The positions which most commonly stress the low back are the various forms of flexion. When the ligaments are positionally loaded, a constant mechanical stress is being applied to them. In situations of prolonged flexion the posterior ligamentous structures are likely to become elongated and overstretched, which may cause sufficient stress to trigger and fire the nociceptive receptor mechanism. Prolonged stooping, bending and sitting place the low back into prolonged full flexion and are recognised as circumstances which often enhance low pack pain. Andersson et al. have described how the myoelectric activity of the back muscles reduces once the ligaments are providing the support in sitting. We can assume safely that this is also the case in prolonged stooping and bending.
It is clear that purely postural or positional mechanisms may produce pain. Thus, frequently low back pain is caused or enhanced by overstretching of ligamentous structures brought about by positions of prolonged flexion. It is my opinion, that all low back pain includes elements of postural stress. Without removing these postural stresses the low back pain patient is doomed to perpetuate his suffering. The importance of the factors, described by Wyke, has not been understood fully by the medical and physiotherapy professions. These factors can nearly all be dealt with by example and education.

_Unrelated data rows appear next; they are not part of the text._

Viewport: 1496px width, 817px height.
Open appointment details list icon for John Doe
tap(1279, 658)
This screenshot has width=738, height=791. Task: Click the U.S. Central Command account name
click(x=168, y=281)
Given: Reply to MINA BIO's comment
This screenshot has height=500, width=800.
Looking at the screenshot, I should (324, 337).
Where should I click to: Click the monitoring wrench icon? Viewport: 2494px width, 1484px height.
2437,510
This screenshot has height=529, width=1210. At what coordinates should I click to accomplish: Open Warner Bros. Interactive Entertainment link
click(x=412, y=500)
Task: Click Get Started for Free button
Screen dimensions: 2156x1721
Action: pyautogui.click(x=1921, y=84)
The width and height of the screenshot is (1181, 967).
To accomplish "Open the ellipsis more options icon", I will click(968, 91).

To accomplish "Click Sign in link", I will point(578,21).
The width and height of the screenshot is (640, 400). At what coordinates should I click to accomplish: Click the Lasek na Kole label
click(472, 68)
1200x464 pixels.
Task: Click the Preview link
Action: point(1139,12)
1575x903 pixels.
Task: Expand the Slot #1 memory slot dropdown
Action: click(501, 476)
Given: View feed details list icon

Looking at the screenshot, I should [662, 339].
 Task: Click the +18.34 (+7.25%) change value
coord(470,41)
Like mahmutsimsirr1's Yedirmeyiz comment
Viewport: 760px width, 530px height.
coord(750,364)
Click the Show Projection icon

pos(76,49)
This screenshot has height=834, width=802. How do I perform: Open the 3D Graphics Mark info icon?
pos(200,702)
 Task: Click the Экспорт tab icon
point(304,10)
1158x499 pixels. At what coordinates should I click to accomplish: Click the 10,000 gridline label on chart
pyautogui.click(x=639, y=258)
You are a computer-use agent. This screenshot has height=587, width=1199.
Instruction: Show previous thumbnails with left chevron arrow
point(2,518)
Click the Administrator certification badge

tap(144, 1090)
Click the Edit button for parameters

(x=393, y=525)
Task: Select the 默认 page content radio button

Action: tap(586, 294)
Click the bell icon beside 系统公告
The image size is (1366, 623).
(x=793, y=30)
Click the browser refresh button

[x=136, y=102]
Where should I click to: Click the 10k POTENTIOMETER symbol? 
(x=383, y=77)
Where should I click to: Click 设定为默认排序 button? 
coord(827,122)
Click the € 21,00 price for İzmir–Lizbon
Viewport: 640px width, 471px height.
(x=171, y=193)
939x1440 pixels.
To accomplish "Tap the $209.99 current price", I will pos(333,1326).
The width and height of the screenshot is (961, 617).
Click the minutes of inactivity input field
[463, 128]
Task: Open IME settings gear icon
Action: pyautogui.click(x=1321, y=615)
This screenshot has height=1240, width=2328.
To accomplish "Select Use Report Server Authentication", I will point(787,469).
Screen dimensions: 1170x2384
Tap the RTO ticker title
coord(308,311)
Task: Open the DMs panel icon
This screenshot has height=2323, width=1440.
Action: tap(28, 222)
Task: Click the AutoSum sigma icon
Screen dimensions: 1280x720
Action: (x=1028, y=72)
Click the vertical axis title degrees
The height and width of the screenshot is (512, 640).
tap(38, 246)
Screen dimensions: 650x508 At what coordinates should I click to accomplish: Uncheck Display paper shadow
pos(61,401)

Abnormal forces during movement are the cause of most other mechanical back pains. The abnormal forces are most commonly found when heavy loads are manually controlled or when comparatively light weights are handled in great numbers and frequency. Activities involving sudden unexpected movements, such as football, cricket, tennis, athletics, and gymnastics, may sometimes cause enough mechanical stresses to produce low back pain.
A popular misconception
Patients with low back pain commonly complain that their symptoms are worse as a direct result of certain activities. On questioning a patient he will state that his low back has become painful, because he played tennis or football or due to some other activity. He was symptom free prior to and during the exertion, and the pain commenced following the exertion. The immediate and generally accepted conclusion is that the activity was in some way harmful to the patient, and the actual exertion has produced significant pain.
When pain is experienced not during but following exertion, it is not often the exertion itself that is responsible for the pain. Mechanical deformation must have occurred in the period following the activity. In the majority of cases the position adopted by the patient while relaxing after activity is responsible for the onset of low back pain. It must be emphasised that mechanical deformation produced during and as a result of activity will be apparent during the performance of the activity. The patient may not necessarily feel pain at the time, but usually he will be aware of some damaging sensation.